從接觸巫武至今不到半年,他已修鍊了兩樁,若是尋常族人知曉,定是又羨慕又佩服。
麋樁,伏與學的自然是麋。麋乃鹿的一種,頭臉像馬非馬、角似鹿非鹿、蹄像牛非牛、尾似驢非驢,因而也被世人喚作『四不像』。麋鹿本是王畿內外常見的溫良之獸,善跑善泳更善跳躍。
『麋躍彈』一刀,便取它縱躍之勢,以敏捷彈動之形對敵,無論揮撩,擋避,或帶閃,都在彈勢之中。麋鹿一彈一躍,可達數丈高遠。因此此式此樁最重腿力和腿法的修鍊。聽阿爺說,阿爹戎胥廉便是自幼煉此樁,且深得精髓,成為族中第一善走之人。
仲牟兩腿捆了麋樁特製的粗牛筋綁腿綁臂,無論蹲躍,跨跳,提腿彈踢,還是每日里數百次斜撩揮刀,都要負上重重的墜物。
比起第一樁時,對『伏獸殺刀』小熟的他,煉樁之餘,邊煉起麋這一刀。
自從煉起麋樁,他也如大哥伯來一般,每每修鍊便會外出。
一來怕在院落中吵了阿娘,如今阿娘的肚子已越隆越大,聽阿娘自己說還有不到三月便要臨盆,他和阿哥都期盼著不知是弟弟還是妹妹的到來。

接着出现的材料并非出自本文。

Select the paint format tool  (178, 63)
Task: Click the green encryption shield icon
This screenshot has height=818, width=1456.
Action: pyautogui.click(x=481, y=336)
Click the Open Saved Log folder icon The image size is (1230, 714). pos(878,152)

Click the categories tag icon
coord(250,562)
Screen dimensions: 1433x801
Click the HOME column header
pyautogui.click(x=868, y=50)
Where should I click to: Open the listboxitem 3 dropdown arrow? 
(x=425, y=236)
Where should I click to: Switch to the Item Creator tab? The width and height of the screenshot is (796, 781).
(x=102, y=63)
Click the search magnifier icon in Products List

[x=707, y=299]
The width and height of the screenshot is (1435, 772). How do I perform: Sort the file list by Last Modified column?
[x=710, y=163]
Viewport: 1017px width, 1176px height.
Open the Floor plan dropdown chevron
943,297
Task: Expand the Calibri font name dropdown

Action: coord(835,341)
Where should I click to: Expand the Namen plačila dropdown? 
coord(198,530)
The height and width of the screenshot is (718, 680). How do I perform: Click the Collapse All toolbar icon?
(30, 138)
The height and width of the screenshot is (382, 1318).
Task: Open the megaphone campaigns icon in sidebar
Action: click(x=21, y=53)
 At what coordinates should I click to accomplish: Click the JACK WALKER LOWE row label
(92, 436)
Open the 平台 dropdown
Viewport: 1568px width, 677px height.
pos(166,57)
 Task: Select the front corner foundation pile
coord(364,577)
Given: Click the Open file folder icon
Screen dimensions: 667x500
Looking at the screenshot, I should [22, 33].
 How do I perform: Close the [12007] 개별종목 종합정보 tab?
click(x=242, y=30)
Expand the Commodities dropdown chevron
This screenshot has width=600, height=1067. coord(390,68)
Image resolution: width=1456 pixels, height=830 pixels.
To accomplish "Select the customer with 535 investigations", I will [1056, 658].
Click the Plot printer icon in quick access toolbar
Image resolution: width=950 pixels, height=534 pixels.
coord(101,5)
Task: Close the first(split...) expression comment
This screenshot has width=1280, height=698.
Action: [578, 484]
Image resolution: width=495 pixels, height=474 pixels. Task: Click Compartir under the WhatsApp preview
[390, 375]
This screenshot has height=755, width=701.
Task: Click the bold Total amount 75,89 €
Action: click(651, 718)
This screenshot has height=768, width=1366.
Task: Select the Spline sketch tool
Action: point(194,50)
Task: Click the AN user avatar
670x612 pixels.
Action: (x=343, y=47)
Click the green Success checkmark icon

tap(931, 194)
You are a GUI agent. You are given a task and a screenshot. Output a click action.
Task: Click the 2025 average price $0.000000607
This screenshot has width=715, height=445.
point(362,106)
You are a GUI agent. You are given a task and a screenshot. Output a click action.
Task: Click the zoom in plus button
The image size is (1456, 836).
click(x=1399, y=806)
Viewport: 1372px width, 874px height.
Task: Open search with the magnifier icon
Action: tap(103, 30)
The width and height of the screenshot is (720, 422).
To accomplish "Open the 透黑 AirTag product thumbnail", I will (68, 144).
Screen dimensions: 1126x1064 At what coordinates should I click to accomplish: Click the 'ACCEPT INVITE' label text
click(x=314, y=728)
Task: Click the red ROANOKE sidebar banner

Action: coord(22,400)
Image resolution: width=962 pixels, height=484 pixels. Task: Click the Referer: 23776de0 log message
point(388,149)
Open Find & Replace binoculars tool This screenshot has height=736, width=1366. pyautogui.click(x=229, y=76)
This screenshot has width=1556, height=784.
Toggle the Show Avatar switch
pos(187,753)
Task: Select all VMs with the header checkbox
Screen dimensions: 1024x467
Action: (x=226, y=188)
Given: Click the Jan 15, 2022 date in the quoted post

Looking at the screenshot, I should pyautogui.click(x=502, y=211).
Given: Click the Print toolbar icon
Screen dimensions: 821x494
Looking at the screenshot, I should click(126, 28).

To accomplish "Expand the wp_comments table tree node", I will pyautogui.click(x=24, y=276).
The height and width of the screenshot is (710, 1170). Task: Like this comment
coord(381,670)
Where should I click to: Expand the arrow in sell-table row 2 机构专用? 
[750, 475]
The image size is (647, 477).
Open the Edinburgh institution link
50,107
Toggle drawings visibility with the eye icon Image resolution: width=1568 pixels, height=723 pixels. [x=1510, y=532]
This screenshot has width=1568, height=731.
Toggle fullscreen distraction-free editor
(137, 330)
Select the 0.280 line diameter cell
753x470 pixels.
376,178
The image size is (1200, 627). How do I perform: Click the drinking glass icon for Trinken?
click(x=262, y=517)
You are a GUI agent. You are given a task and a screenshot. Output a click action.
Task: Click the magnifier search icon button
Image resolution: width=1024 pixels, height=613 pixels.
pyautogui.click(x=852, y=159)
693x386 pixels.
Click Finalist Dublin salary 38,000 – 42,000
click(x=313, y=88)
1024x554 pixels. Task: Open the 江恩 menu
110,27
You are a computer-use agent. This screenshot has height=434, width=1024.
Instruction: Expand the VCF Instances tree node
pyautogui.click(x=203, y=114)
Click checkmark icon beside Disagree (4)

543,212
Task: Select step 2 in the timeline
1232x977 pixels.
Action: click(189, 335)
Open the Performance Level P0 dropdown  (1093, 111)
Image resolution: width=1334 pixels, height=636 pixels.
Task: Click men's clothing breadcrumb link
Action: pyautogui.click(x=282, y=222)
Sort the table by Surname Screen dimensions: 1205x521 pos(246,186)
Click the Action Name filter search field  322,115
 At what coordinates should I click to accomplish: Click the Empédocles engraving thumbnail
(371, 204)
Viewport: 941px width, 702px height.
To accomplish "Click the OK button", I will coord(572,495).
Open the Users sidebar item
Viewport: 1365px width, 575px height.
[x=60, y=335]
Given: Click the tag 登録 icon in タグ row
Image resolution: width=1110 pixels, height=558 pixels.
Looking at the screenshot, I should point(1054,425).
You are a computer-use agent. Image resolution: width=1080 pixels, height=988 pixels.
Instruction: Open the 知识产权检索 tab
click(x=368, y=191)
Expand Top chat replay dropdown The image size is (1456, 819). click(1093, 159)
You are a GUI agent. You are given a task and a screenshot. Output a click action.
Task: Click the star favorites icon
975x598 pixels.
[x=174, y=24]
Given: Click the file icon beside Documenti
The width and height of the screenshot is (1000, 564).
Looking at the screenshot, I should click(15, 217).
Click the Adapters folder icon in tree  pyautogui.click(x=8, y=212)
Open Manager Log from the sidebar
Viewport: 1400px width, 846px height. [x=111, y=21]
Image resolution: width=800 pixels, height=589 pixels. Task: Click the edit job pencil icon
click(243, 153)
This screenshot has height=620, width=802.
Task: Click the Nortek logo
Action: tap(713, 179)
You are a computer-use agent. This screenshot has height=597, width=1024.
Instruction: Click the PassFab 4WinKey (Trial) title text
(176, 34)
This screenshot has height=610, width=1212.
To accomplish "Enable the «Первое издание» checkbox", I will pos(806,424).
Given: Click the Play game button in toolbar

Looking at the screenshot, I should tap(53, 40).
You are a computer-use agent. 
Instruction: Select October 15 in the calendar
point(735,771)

再者,也有嫌院落太過狹小,難以施展的緣故。特別是麋樁中多跳躍,本適宜野外空曠之地修鍊。
仲牟出了費氏族地,一路疾跑,間或疾行,不時蹲跳,跨躍,皆是動樁幾種身姿。
幾日前,麋鹿之血也浸泡過一次,只覺大小腿比往日更加有力。
他時跑時跳,在各族地經過時,倒也未引起太多奇怪,畢竟許多氏族都有各式各樣的巫武修鍊傳承,眾子弟一見便知某家子弟在煉樁,也不好過多探究。有心者縱然學仿個形,怕也學不得其中精妙,徒惹紛爭罷了。
仲牟跑著跑著便來到內城的東西主道,入眼一條長長車隊,前後十餘車,足足拉開一里之距。料想又是哪國的貢納隊伍。
最前方一乘高大車駕上站著一長者,穿著與殷商頗有不同,外衣及臀,左衽而無左肩左袖,飾龍、獸之紋,中衣大領口右衽,其長過膝,后開燕尾,垂至腳踝。手中持一桿近丈的黃杖,拄握在手中,閃閃發亮,牢牢吸住周遭目光。
不少宗貴都在小聲議論,讓仲牟聽出此乃蜀國的使隊。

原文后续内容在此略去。